* **PROMPT**: For the entries below, print exactly the lines between the line holding "You are a computer-use agent. 449x773 pixels." and the line holding "The image size is (1383, 863).", inclusive, and nothing else.

-*-

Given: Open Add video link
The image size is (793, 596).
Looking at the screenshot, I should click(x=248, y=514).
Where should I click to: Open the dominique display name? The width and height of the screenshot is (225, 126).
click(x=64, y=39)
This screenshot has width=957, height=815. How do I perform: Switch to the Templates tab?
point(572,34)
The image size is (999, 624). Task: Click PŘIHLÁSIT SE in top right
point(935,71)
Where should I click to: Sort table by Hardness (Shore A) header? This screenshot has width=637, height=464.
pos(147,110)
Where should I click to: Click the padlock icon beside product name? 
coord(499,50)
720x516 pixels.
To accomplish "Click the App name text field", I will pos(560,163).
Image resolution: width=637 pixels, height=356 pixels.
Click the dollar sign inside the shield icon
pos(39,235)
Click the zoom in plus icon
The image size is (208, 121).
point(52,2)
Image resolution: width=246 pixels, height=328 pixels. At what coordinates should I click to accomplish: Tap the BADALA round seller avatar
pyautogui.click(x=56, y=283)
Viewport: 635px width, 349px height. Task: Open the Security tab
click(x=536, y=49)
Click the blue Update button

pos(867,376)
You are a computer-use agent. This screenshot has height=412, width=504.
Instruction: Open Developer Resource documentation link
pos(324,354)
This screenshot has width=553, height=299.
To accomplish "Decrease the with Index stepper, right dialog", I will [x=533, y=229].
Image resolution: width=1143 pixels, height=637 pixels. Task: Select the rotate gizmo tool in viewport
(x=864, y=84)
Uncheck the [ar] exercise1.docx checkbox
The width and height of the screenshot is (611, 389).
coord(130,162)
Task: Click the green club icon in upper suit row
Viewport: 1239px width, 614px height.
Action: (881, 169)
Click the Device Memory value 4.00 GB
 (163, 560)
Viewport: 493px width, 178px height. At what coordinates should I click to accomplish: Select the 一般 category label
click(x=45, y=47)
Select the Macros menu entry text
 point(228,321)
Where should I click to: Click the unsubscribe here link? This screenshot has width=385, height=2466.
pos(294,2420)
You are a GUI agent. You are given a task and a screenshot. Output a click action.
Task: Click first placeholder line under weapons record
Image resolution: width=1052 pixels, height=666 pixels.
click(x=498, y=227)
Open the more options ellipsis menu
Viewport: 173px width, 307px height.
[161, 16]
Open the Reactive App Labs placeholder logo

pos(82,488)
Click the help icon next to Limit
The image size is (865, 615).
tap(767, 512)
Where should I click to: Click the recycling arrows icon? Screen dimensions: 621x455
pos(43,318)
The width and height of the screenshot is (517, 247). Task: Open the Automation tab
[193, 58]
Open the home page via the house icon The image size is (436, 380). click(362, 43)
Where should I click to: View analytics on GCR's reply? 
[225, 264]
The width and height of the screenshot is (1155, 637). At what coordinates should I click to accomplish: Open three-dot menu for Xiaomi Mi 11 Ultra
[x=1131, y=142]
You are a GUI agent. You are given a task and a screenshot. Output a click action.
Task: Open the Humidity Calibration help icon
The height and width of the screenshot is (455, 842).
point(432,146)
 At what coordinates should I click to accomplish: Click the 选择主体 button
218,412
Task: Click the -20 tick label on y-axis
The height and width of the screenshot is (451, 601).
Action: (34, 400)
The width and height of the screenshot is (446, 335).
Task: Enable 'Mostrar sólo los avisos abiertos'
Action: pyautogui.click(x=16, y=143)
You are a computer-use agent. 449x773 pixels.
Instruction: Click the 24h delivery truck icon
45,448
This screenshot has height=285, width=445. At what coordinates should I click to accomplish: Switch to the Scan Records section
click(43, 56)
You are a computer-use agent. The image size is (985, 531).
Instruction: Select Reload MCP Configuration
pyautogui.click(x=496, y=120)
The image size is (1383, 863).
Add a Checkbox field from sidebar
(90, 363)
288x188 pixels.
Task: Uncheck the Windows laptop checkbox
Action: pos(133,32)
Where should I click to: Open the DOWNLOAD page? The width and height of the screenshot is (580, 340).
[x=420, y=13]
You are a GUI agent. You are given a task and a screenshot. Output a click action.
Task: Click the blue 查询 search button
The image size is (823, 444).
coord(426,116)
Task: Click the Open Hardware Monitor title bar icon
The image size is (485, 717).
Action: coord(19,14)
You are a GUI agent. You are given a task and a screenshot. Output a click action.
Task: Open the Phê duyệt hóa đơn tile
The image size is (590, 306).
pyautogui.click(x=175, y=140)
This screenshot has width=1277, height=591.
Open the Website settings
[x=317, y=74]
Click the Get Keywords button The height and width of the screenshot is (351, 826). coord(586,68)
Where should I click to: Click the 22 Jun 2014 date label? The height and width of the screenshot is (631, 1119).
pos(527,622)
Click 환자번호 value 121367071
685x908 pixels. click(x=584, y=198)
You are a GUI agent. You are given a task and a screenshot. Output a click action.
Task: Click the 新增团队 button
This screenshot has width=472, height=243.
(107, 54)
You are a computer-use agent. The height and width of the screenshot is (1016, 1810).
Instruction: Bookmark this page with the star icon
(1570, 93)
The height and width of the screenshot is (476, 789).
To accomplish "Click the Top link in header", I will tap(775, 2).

-*-

* **RESPONSE TO THIS TASK**:
You are a computer-use agent. 449x773 pixels.
Instruction: Click the 24h delivery truck icon
45,448
This screenshot has height=285, width=445. At what coordinates should I click to accomplish: Switch to the Scan Records section
click(43, 56)
You are a computer-use agent. The image size is (985, 531).
Instruction: Select Reload MCP Configuration
pyautogui.click(x=496, y=120)
The image size is (1383, 863).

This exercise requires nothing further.